Como o ressentimento tem caracterizado a vida política no Brasil? Poderia falar um pouco sobre o que você nomeou como nossa pressa em “perdoar os corruptos, os ditadores e os políticos irresponsáveis”?
Esta é a raiz de nosso ressentimento, mas em geral o brasileiro costuma procurá-la em outro lugar. Ouvimos com frequência comentários de que o Brasil não vai pra frente por culpa dos negros, dos pobres, dos indígenas que ocupam terras com jazidas minerais que enriqueceriam o País... Balela. A exploração dos minérios em terras indígenas só enriquece o dono do garimpo e deixa os índios em terra devastada. Não são os pobres que atrasam o Brasil, ao contrário: o Brasil é atrasado por não curar a chaga da miséria. E pela acumulação vergonhosa de riquezas nas mãos de poucas famílias. Parte da sociedade não apoia nenhum projeto de inclusão social e viaja pra Paris dizendo que o Brasil é uma porcaria...
A partir da discussão que você fez em seu livro O tempo e o cão sobre a relação dos depressivos e a época de “felicidade obrigatória” em que vivemos, podemos pensar que os discursos de medicalização do sofrimento, seja depressão ou ansiedade, contribuem para alimentar determinados ressentimentos, na medida em que não articulam o padecimento às escolhas de vida da pessoa?
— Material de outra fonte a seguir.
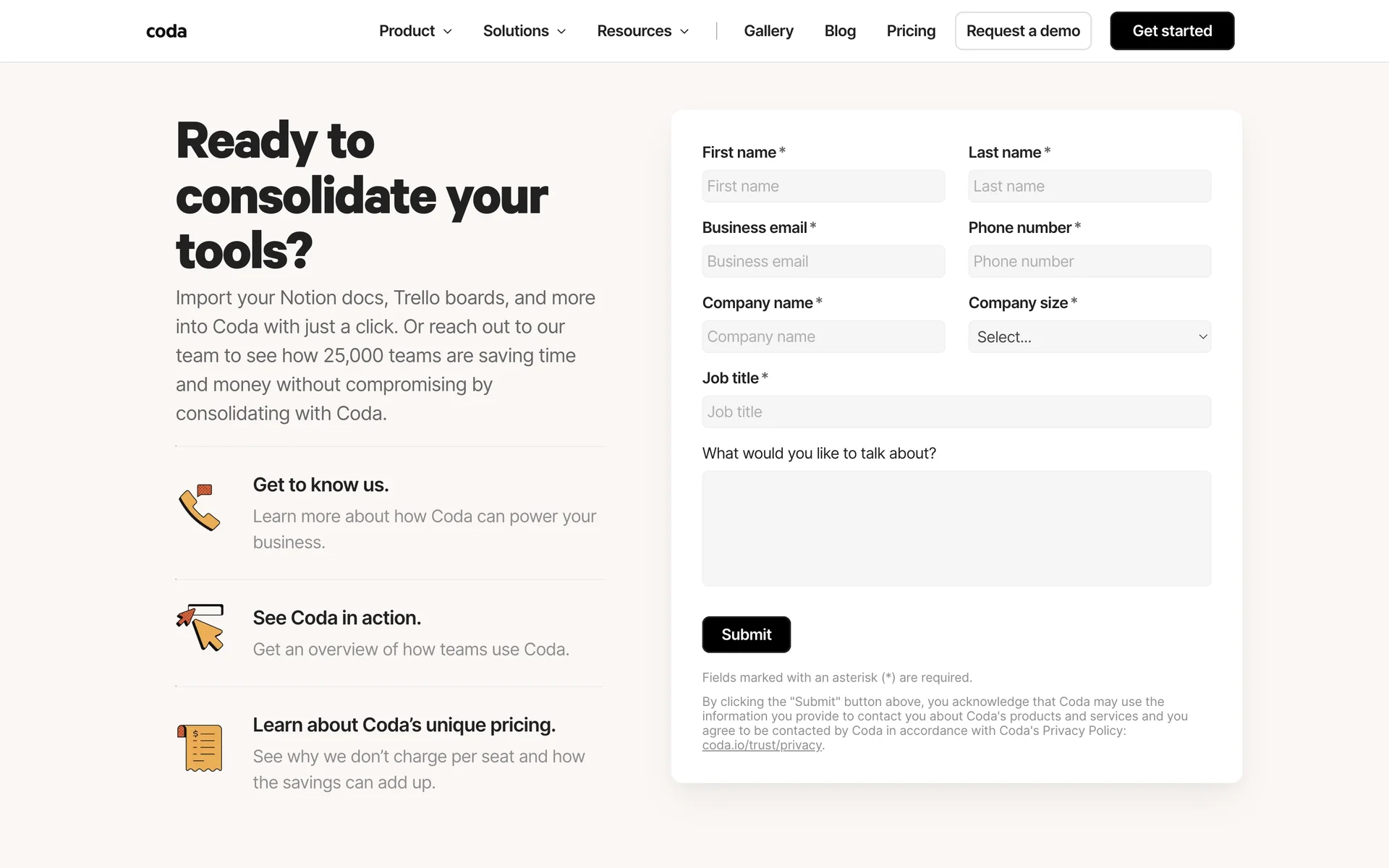Click the Request a demo button

pyautogui.click(x=1023, y=31)
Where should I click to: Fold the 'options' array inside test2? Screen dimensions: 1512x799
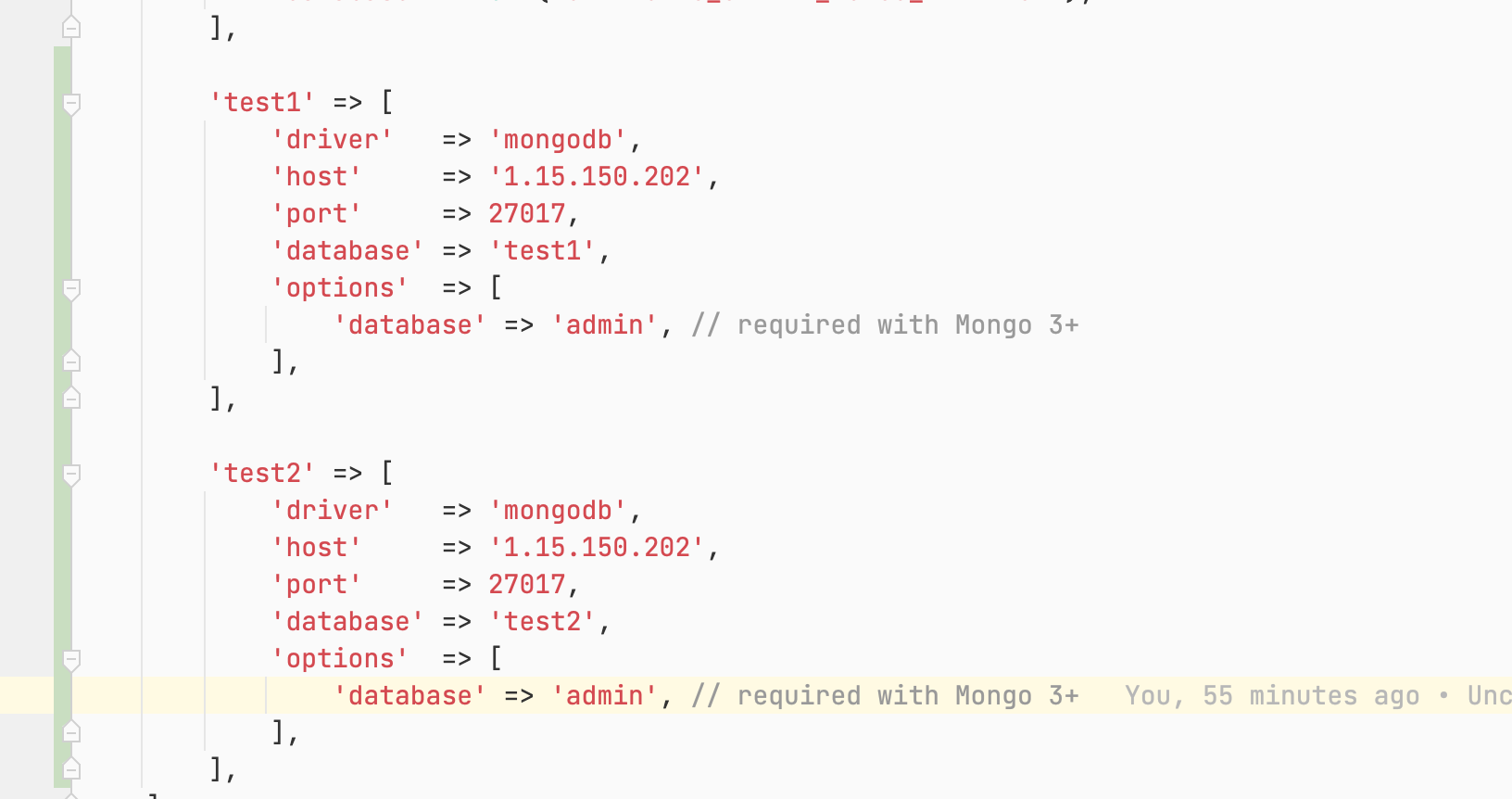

A felicidade que parece obrigatória nesta fase consumista do capitalismo (na fase produtivista era o contrário, o apelo era ao esforço e ao sacrifício) provoca com frequência a impressão de que todos estão se divertindo e curtindo a vida, como numa propaganda de cerveja – menos eu! Não trabalhei essa hipótese no meu livro mas me parece que você tem razão.
“Não são os pobres que atrasam o Brasil, ao contrário: o Brasil é atrasado por não curar a chaga da miséria.”
O cultivo cultural do ressentimento é uma maneira de dissuadir o sujeito de fazer uma aposta em si mesmo como alguém potente, responsável por suas escolhas e, consequentemente, como alguém que pode interferir naquilo que se chama de destino?
Essa é uma pergunta que exigiria uma nova pesquisa. Por enquanto, me limito a especular sobre sua hipótese... Me parece que o ressentimento é a consequência, e não a causa, dessa expectativa que você detectou, em parte da sociedade brasileira, em conseguir favores e proteções dos mais ricos, dos políticos, dos poderosos.
Os velhos coronéis da política aperfeiçoaram práticas de compra de votos – a voz corrente é que em regiões muito pobres o candidato dava um pé de bota para os empregados da fazenda e prometia o outro pé só se ele ganhasse as eleições. Depois da eleição o eleitor poderia até ganhar o outro pé de bota, mas nem por isso o vencedor iria implementar políticas de saúde, educação, empregos etc, que pudessem tirá-lo da dependência vergonhosa de mais “favores” do sinhozinho.
Essas práticas arcaicas sem dúvida contribuíram para criar uma sociedade mais passiva, mais dependentes de favores políticos ou patronais – portanto, propensa ao ressentimento.